Preparing a document for RAG
The function markdown_rag allows one to annotate a document with additional information prior to ingesting the document into a vector database. Annotations may be made by a language model automatically, then optionally inspected and edited, or made manually -- all types of interactions with the document, mediated by a language model or not, are possible.

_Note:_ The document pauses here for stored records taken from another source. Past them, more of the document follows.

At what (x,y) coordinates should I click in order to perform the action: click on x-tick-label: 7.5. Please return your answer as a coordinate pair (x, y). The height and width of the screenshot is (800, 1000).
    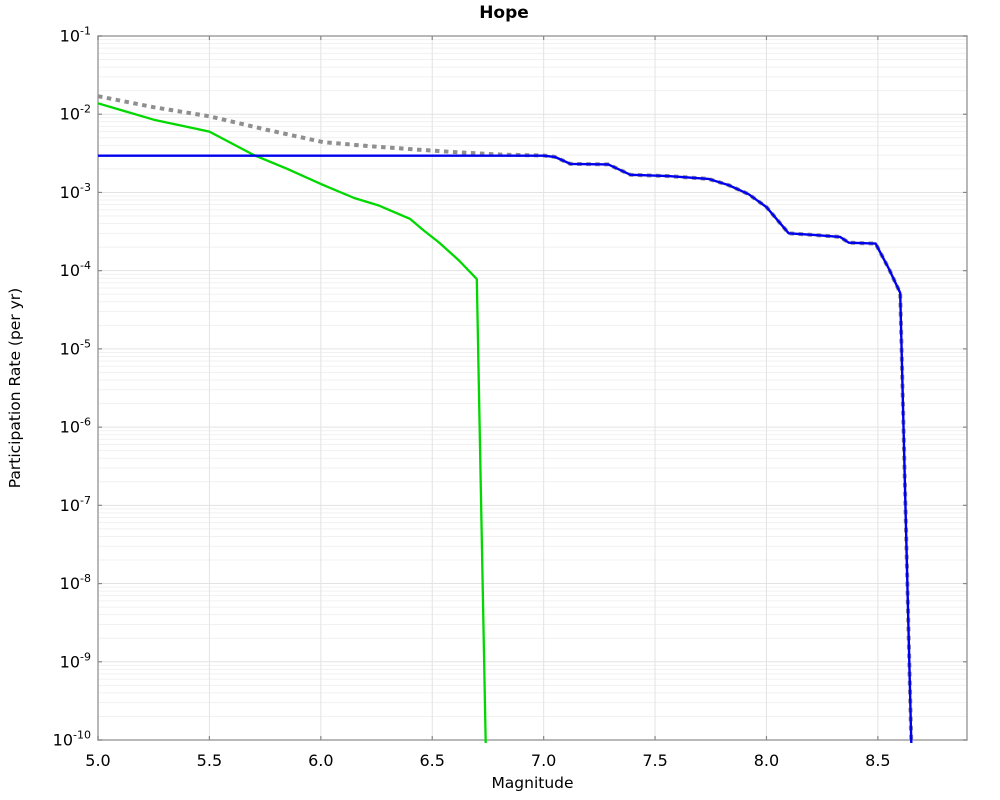
    Looking at the image, I should click on (654, 760).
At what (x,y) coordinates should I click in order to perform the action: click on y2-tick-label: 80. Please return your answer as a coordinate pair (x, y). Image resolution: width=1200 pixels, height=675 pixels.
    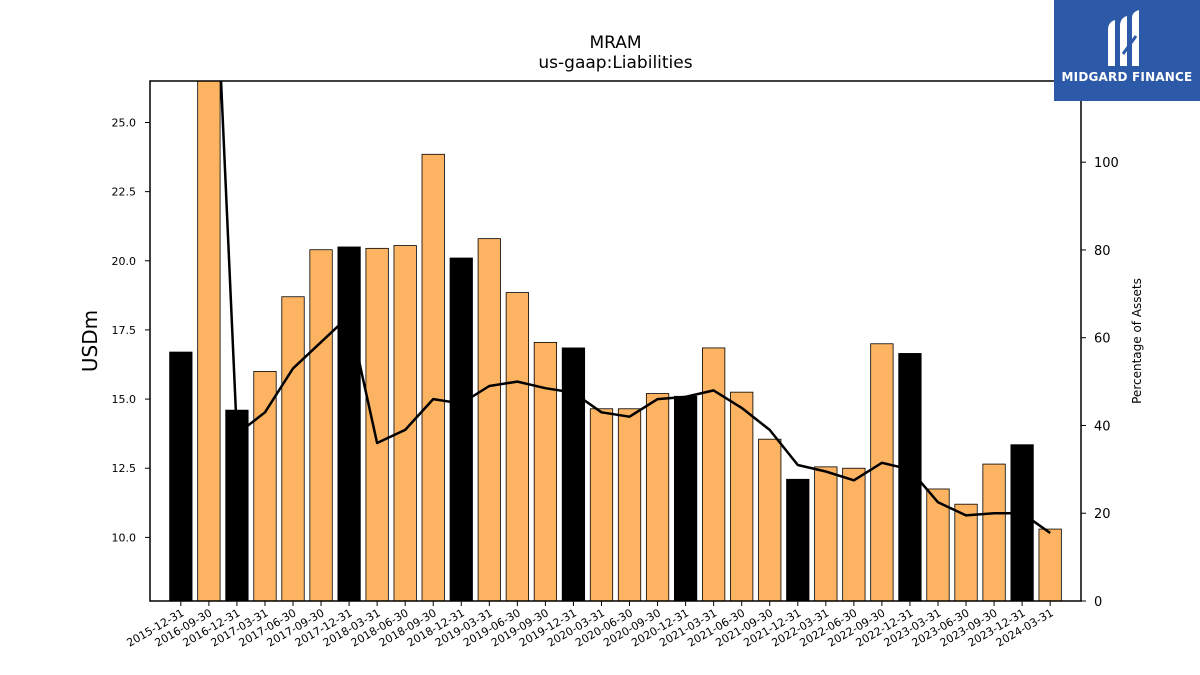
    Looking at the image, I should click on (1102, 252).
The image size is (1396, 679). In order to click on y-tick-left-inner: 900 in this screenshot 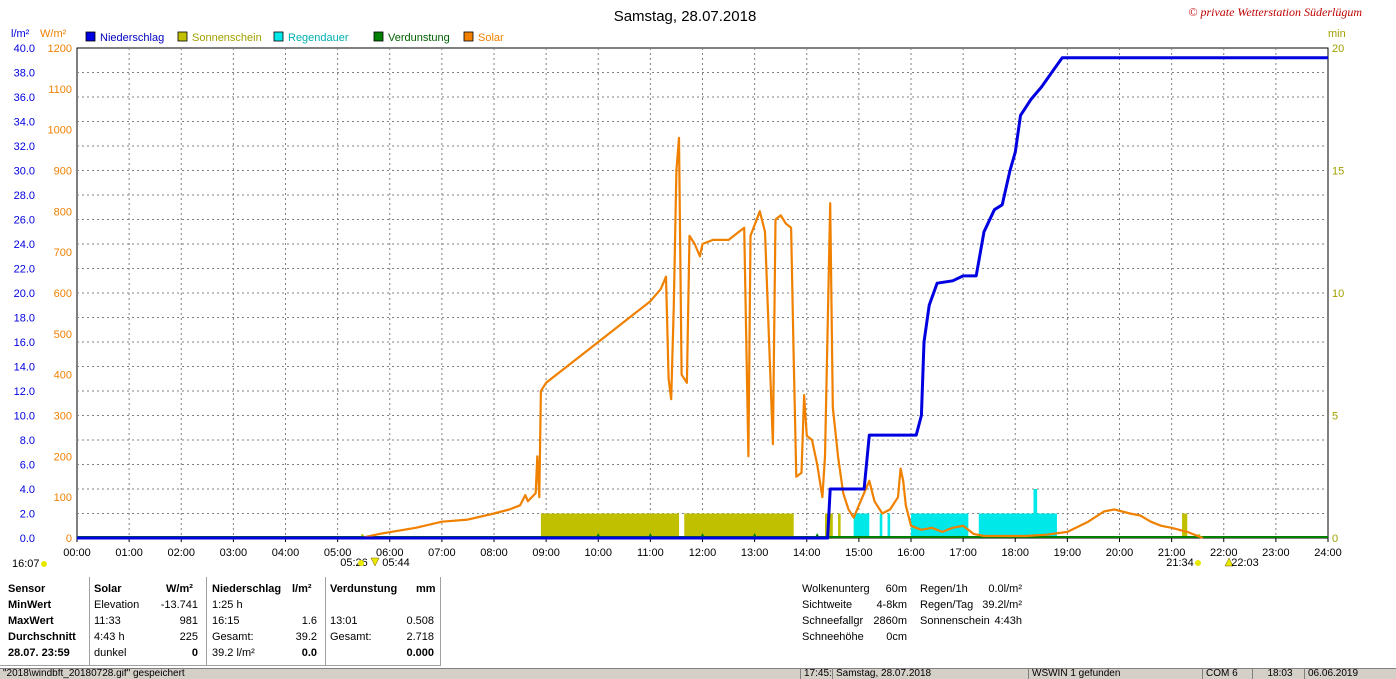, I will do `click(63, 172)`.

The CLI interface to annotate a document by a language model is the following:
from lmm.scan.scan_rag import markdown_rag, ScanOpts
document = markdown_rag(
"MyDocument.md",
ScanOpts(summaries=True, questions=True),
"MyDocumentRagged.md"
)
This code snippet runs a language model to create summaries of content and questions answered by text in the metadata blocks annotating the headings of the markdown document "MyDocument.md". The changes are saved to "MyDocumentRagged.md". Alternatively, if the thrid argument is omitted, the changes are saved directly to the original document. Summaries and questions are computed with the language model in the 'minor' section of Config.toml.

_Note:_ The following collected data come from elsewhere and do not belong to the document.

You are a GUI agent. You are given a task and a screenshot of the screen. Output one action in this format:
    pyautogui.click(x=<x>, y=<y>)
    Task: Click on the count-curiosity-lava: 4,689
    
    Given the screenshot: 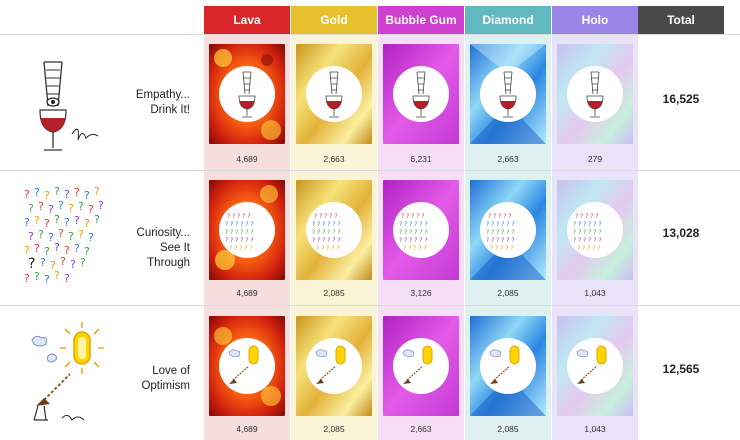 What is the action you would take?
    pyautogui.click(x=247, y=293)
    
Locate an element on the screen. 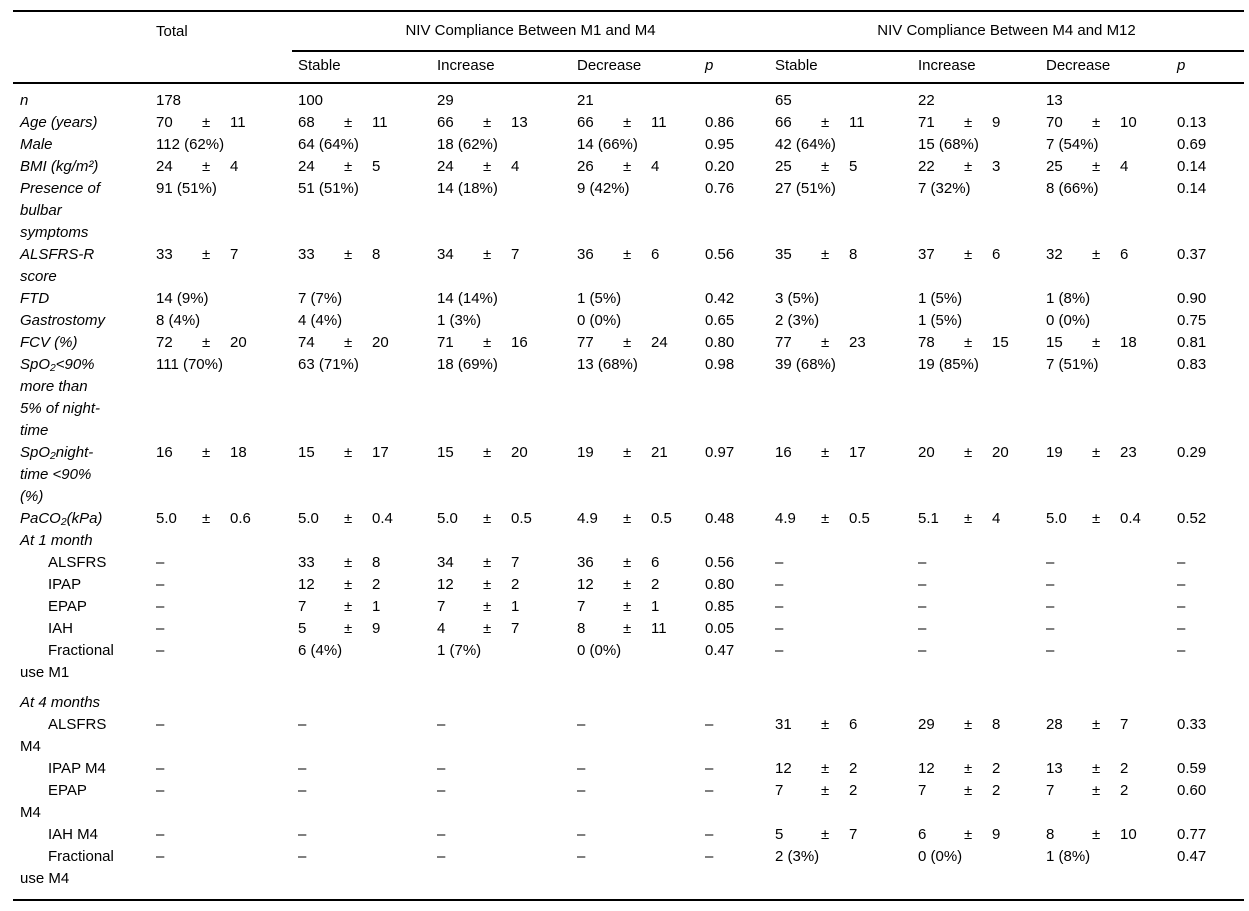  row-label: FTD is located at coordinates (35, 298).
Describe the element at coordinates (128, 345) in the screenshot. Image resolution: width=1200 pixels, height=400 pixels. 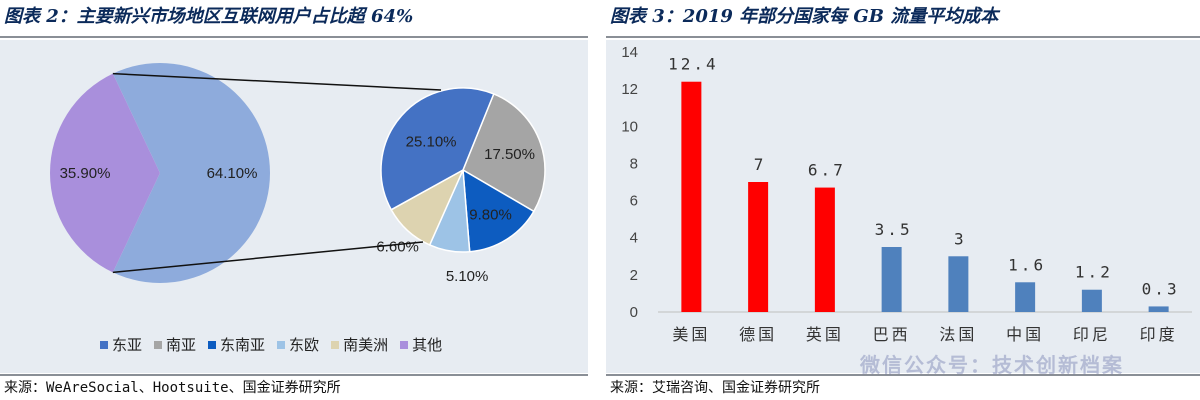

After processing the markdown file, it can be opened, inspected, and edited. Calling markdown_rag on an edited document again will not overwrite summaries and questions. To have the language model re-create a summary or a question, delete the summary or questions section in the metadata and run markdown_rag again.
NOTE:
The markdown_rag function will recompute summaries and questions if the text under one heading is changed. If you do not want summaries or questions to be recomputed after having changed the text under a heading, add the property frozen = true to the metadata of the heading. Note that now, all RAG annotations of all subheadings of that heading will be frozen. To obtain a list of all heading titles that will be recomputed, use the function get_changed_titles.

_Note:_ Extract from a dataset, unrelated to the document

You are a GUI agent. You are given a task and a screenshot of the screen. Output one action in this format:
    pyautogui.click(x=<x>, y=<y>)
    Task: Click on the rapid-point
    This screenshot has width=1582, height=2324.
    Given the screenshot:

ScanOpts allows annotating the document with other properties. For example, titles adds the running titles of each heading. Other annotations that can be specified with ScanOpts are implementation steps that are not ususally of interest for manual inspection and editing (see the API section for an exhastive listing).
The summaries are created while respecting the hierarchical structure of the document. Summaries at higher level are written using as input text and summaries at lower levels.